In the experiment with stored-HOCl, Pi was used as the representative strain. To evaluate the effect of presence of saliva, commercially available human saliva (991-05-P, Lee Biosolutions, Maryland heights, MO) was employed. Given possible bacteria in the saliva, the saliva was subjected to three freeze-thaw cycles prior to the experiment. After the freeze-thaw cycles, eradication of bacteria was confirmed by anaerobic culture of the saliva on TSA plate with sheep blood for 48 hours. The saliva was mixed with Oxyrase, and Oxyrase-saliva was used for microbial suspensions, instead of Oxyrase-PBS. The saliva itself used in this study was preliminarily confirmed to have no effect on bacterial growth.
Preparation of host cells and virus stock
Mouse hepatitis virus (ATCC VR-764 (MHV-59)) was employed as a SARS-CoV-2 surrogate and propagated in NCTC clone 1469 cells (ATCC CCL-9.1) following ATCC’s instruction.

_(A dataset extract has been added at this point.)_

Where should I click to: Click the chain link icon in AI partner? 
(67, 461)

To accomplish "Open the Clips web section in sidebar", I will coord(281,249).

In brief, NCTC clone 1469 cells were cultured in NTCT135 medium (NC1804122, LIFE TECHNOLOGIES, USA) containing 10 % horse serum (H1270 , Millipore Sigma, USA) at 37 °C with 5% CO2 and 100 % relative humidity. Cultured NCTC cells were seed in 96-well at 3.0 x 104 cells/ well as host cells. MHV-59 virus was diluted 1:100 in serum-free NCTC135 medium and inoculated into the host cells. After 1 hour incubation, virus suspension was replaced with NTCT135 medium containing 2% horse serum . The inoculated cells were cultured for 7 days, and the culture supernatants containing the virus were harvested, quickly frozen, and stored as viral stock in liquid nitrogen until use.
Viral titer was evaluated by endpoint dilution assay using NCTC clone 1469 cells. NTCT clone 1469 cells were seeded in 96-well plates with NCTC135 medium at 3.0 x 104 cells/well containing 10% horse serum and incubated for 24 hours at 37°C. The virus solution was diluted with NTCT 135 medium in serial 10-fold dilution and used for inoculation. Cytopathogenic effect (CPE) scores were assessed by inverted phase contrast microscopy on the second day after inoculation. The virus titer (TCID50) was calculated using method of Reed-Muench . Virus stock solutions with a titer of 6.8 x 105 (TCID 50/mL, in a single lot) were used in all virucidal assays.
Evaluation of virucidal effect of HOCl solution
The virus stock was thawed in a 37°C water bath. To determine the minimum inhibitory volume ratio for MHV-59 virus, the virus stock was mixed with HOCl solution at the various volume ratios for 30 seconds at room temperature. Then, effective chloride was neutralized with sodium thiosulfate as described above. The mixtures were diluted 1:100 in NTCT135 medium and inoculated to the host cells. The minimum volume ratio at which CPE was not observed was determined on day 2 after infection as described above. For the effect of saliva, saliva was pretreated with a protease inhibitor (Halt protease inhibitor #1862209, Thermo scientific) for 1 hour at room temperature to reduce the negative effect of the protease on host cells. The volume ratio of saliva to virus suspension was pre-optimized to 9:1, because excess saliva inhibits the viral infection to host cells. A saliva-virus suspension was incubated for 10 minutes at room temperature. The saliva-virus suspension was treated with HOCl at various volume ratios as above. Sample dilution, inoculation, and CPE evaluation are as described above.